**Assignment**
Word for word, restate every line from the one with "You are a computer-use agent. Image" through the end of the records below, both included, and add nothing.

[Records — start]

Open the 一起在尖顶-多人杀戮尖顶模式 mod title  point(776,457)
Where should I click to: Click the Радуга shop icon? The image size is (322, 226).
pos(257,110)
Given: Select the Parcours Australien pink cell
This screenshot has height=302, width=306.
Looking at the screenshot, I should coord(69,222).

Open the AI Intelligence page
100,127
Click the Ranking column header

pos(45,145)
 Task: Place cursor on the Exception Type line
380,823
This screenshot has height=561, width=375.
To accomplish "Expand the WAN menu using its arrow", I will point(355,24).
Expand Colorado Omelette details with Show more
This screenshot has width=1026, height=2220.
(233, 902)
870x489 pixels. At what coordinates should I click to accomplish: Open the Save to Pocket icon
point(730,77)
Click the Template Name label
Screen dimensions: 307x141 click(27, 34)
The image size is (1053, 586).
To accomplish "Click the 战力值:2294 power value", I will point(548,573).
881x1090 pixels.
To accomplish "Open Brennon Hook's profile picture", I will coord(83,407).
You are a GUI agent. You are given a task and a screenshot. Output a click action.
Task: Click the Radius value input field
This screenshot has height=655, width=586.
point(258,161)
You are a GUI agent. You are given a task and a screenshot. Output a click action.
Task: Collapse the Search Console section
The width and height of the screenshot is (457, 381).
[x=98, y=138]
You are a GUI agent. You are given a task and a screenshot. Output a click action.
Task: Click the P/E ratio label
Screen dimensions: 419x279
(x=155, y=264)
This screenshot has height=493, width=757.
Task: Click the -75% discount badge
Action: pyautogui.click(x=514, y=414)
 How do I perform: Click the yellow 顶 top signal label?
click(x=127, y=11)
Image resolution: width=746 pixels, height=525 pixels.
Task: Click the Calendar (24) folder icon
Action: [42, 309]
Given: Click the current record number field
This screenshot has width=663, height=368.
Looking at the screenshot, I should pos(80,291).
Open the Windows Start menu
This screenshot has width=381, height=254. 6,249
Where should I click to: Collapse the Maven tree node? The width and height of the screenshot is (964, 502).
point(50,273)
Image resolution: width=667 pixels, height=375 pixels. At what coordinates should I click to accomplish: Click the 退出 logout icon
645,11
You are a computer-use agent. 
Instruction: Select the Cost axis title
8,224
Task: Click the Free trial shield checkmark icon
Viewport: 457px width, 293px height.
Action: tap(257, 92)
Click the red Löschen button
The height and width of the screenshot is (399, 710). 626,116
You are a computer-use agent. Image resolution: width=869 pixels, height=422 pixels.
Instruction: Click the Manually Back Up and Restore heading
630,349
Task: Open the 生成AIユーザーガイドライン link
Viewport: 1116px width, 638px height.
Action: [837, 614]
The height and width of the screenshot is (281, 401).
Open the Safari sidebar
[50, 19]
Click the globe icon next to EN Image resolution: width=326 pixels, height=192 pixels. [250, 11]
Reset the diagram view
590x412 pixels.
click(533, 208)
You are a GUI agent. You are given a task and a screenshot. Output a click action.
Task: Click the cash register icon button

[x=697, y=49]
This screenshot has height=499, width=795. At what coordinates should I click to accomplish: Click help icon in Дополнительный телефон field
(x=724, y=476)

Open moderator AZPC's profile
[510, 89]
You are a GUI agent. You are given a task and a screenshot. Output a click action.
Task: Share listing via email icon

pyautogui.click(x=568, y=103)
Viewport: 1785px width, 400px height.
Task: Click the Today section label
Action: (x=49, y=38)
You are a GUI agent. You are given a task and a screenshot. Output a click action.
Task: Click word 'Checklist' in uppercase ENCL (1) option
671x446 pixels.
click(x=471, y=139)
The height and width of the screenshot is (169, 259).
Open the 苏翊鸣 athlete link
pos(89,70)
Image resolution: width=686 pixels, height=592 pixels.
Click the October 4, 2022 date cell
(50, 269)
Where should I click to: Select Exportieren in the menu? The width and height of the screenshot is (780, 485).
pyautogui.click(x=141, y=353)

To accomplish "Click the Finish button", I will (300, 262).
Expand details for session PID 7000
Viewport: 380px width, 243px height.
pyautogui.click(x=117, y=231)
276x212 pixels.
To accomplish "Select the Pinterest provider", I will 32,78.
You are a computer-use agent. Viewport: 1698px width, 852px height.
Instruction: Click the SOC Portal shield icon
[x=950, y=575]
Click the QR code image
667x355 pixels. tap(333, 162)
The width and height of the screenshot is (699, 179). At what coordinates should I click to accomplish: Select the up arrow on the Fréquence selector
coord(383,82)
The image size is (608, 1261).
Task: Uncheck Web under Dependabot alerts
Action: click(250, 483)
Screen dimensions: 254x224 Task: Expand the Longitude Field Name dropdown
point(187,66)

[Records — finish]

**Expected output**
You are a computer-use agent. Image resolution: width=869 pixels, height=422 pixels.
Instruction: Click the Manually Back Up and Restore heading
630,349
Task: Open the 生成AIユーザーガイドライン link
Viewport: 1116px width, 638px height.
Action: [837, 614]
The height and width of the screenshot is (281, 401).
Open the Safari sidebar
[50, 19]
Click the globe icon next to EN Image resolution: width=326 pixels, height=192 pixels. [250, 11]
Reset the diagram view
590x412 pixels.
click(533, 208)
You are a GUI agent. You are given a task and a screenshot. Output a click action.
Task: Click the cash register icon button

[x=697, y=49]
This screenshot has height=499, width=795. At what coordinates should I click to accomplish: Click help icon in Дополнительный телефон field
(x=724, y=476)

Open moderator AZPC's profile
[510, 89]
You are a GUI agent. You are given a task and a screenshot. Output a click action.
Task: Share listing via email icon

pyautogui.click(x=568, y=103)
Viewport: 1785px width, 400px height.
Task: Click the Today section label
Action: (x=49, y=38)
You are a GUI agent. You are given a task and a screenshot. Output a click action.
Task: Click word 'Checklist' in uppercase ENCL (1) option
671x446 pixels.
click(x=471, y=139)
The height and width of the screenshot is (169, 259).
Open the 苏翊鸣 athlete link
pos(89,70)
Image resolution: width=686 pixels, height=592 pixels.
Click the October 4, 2022 date cell
(50, 269)
Where should I click to: Select Exportieren in the menu? The width and height of the screenshot is (780, 485).
pyautogui.click(x=141, y=353)

To accomplish "Click the Finish button", I will (300, 262).
Expand details for session PID 7000
Viewport: 380px width, 243px height.
pyautogui.click(x=117, y=231)
276x212 pixels.
To accomplish "Select the Pinterest provider", I will 32,78.
You are a computer-use agent. Viewport: 1698px width, 852px height.
Instruction: Click the SOC Portal shield icon
[x=950, y=575]
Click the QR code image
667x355 pixels. tap(333, 162)
The width and height of the screenshot is (699, 179). At what coordinates should I click to accomplish: Select the up arrow on the Fréquence selector
coord(383,82)
The image size is (608, 1261).
Task: Uncheck Web under Dependabot alerts
Action: click(250, 483)
Screen dimensions: 254x224 Task: Expand the Longitude Field Name dropdown
point(187,66)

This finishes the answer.